* [To be done] Please output each line of the records as one string in a JSON list, skipping blank lines and leaving the pictures out.

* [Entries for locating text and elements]

- - -

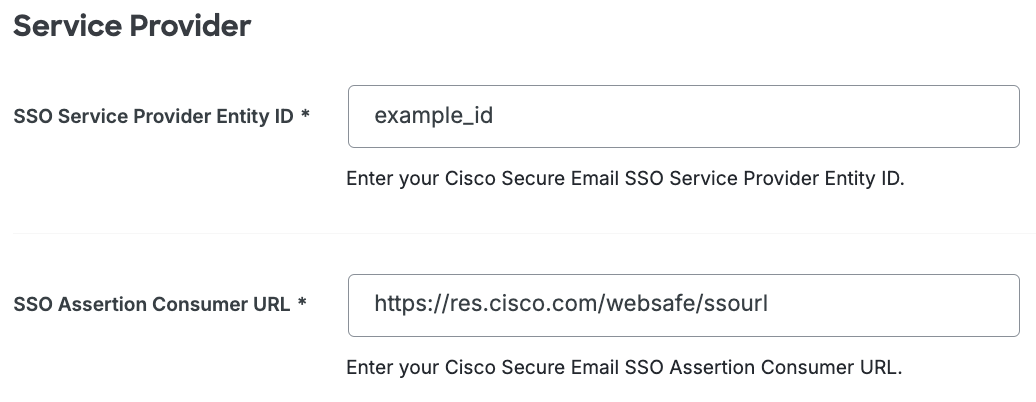Click the required asterisk beside Entity ID label
The height and width of the screenshot is (402, 1036).
305,116
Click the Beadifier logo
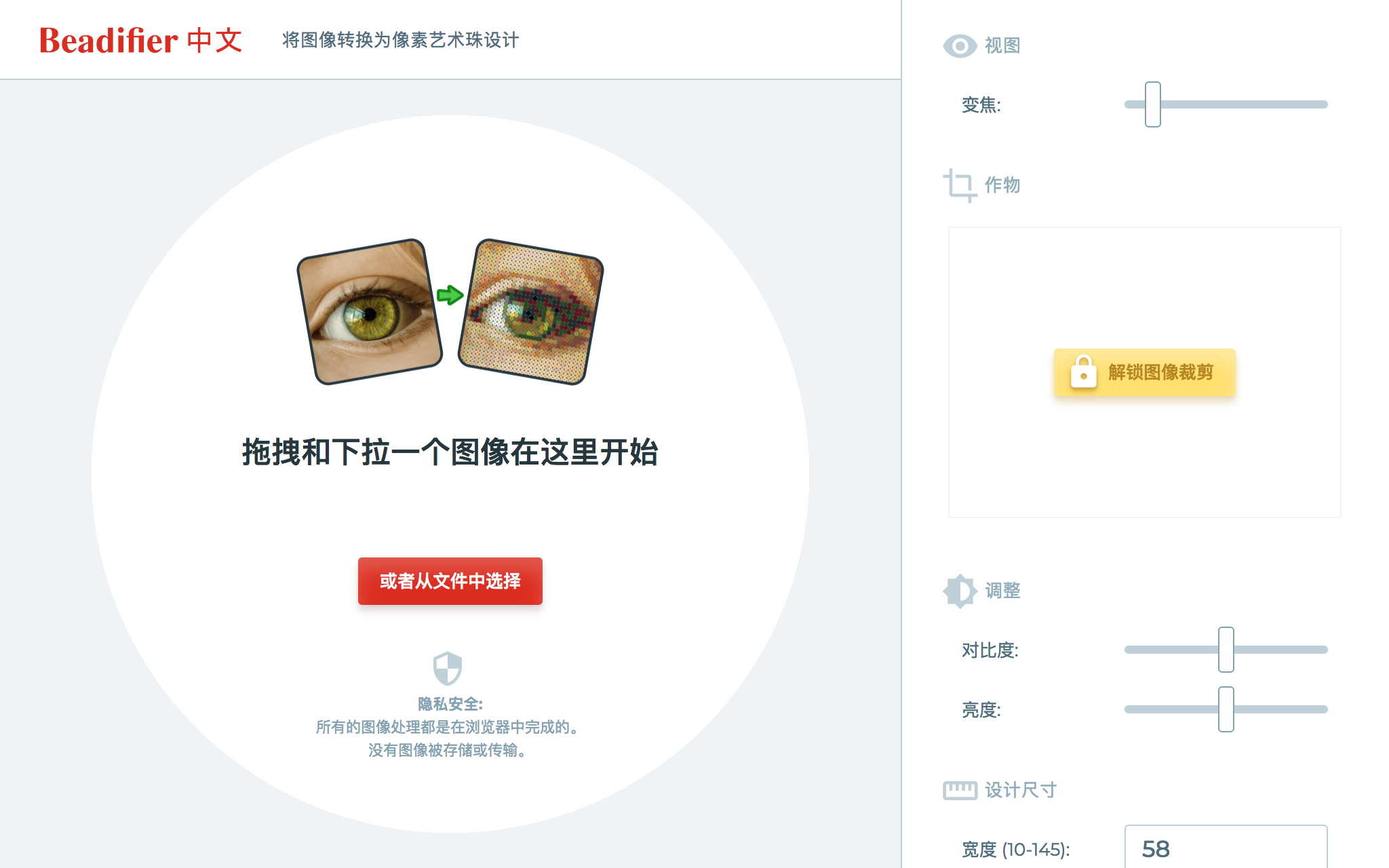1389x868 pixels. coord(140,40)
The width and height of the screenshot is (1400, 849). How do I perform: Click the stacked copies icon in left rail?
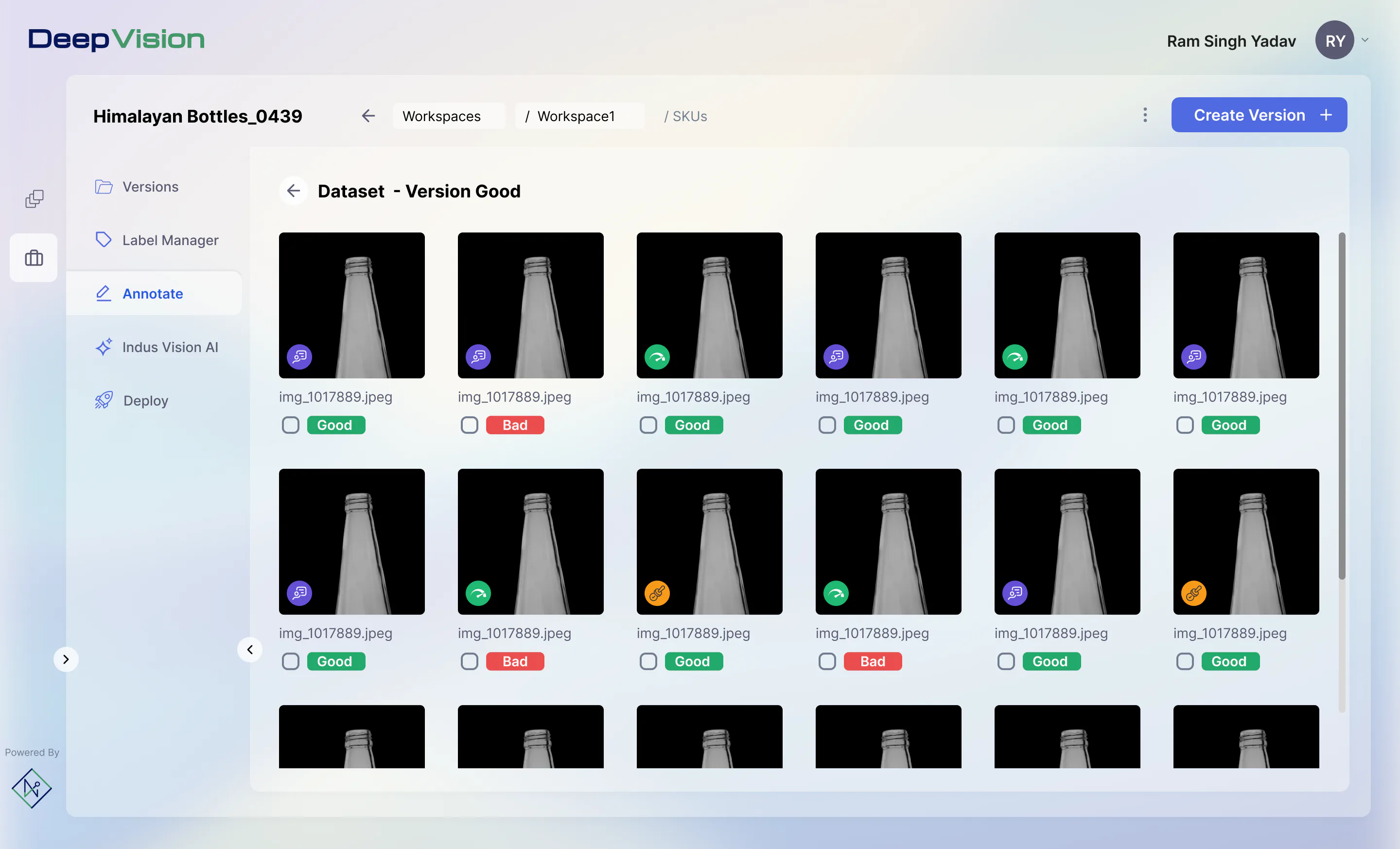tap(34, 199)
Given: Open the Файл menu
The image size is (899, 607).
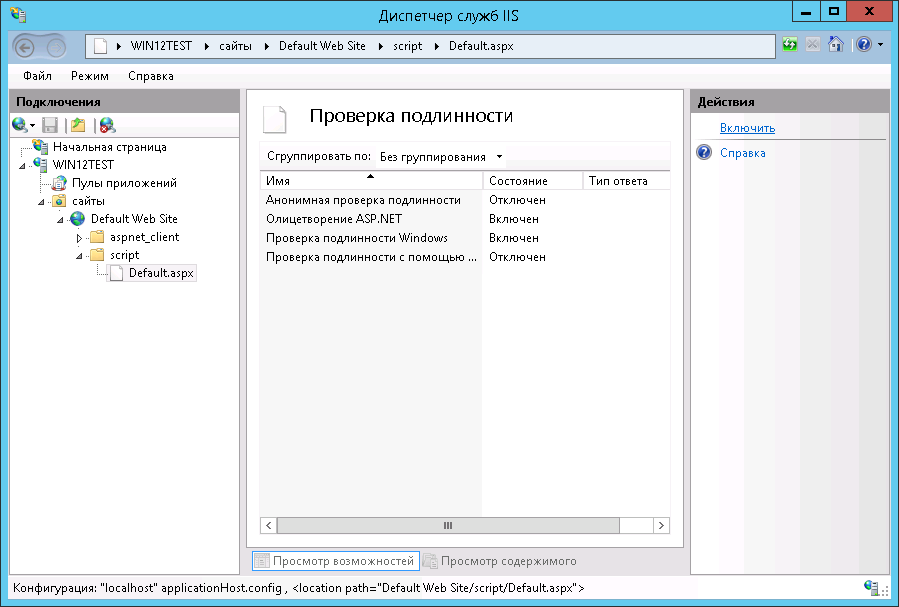Looking at the screenshot, I should 37,76.
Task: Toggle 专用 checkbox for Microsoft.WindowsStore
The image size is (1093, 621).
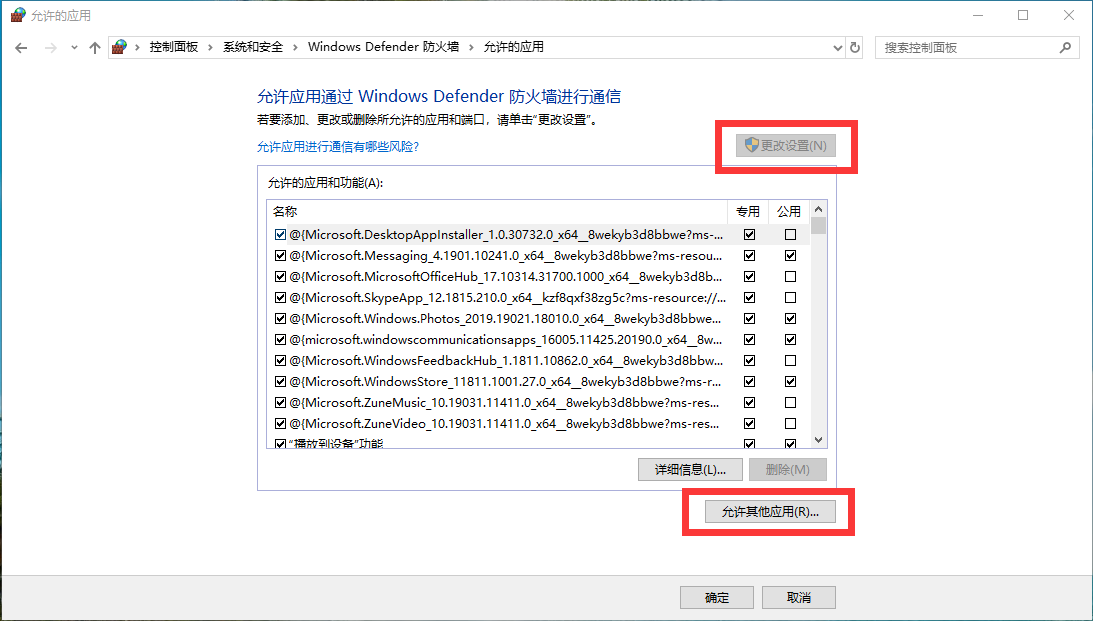Action: coord(749,381)
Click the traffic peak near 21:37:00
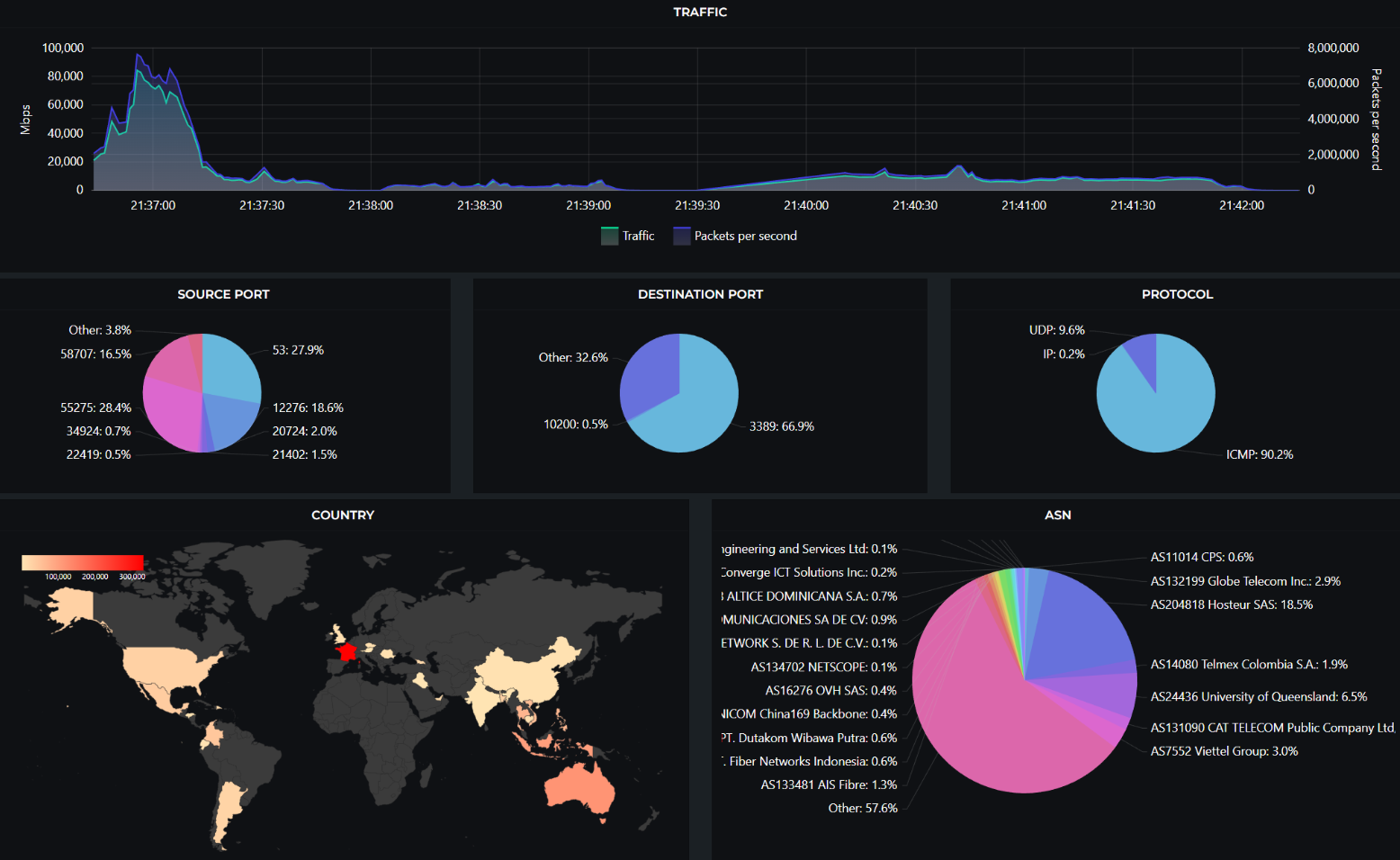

- - -

* [Output for this task]
[
  "Click the required asterisk beside Entity ID label",
  "The height and width of the screenshot is (402, 1036).",
  "305,116",
  "Click the Beadifier logo",
  "1389x868 pixels. coord(140,40)",
  "The width and height of the screenshot is (1400, 849). How do I perform: Click the stacked copies icon in left rail?",
  "tap(34, 199)",
  "Given: Open the Файл menu",
  "The image size is (899, 607).",
  "Looking at the screenshot, I should 37,76.",
  "Task: Toggle 专用 checkbox for Microsoft.WindowsStore",
  "The image size is (1093, 621).",
  "Action: coord(749,381)",
  "Click the traffic peak near 21:37:00"
]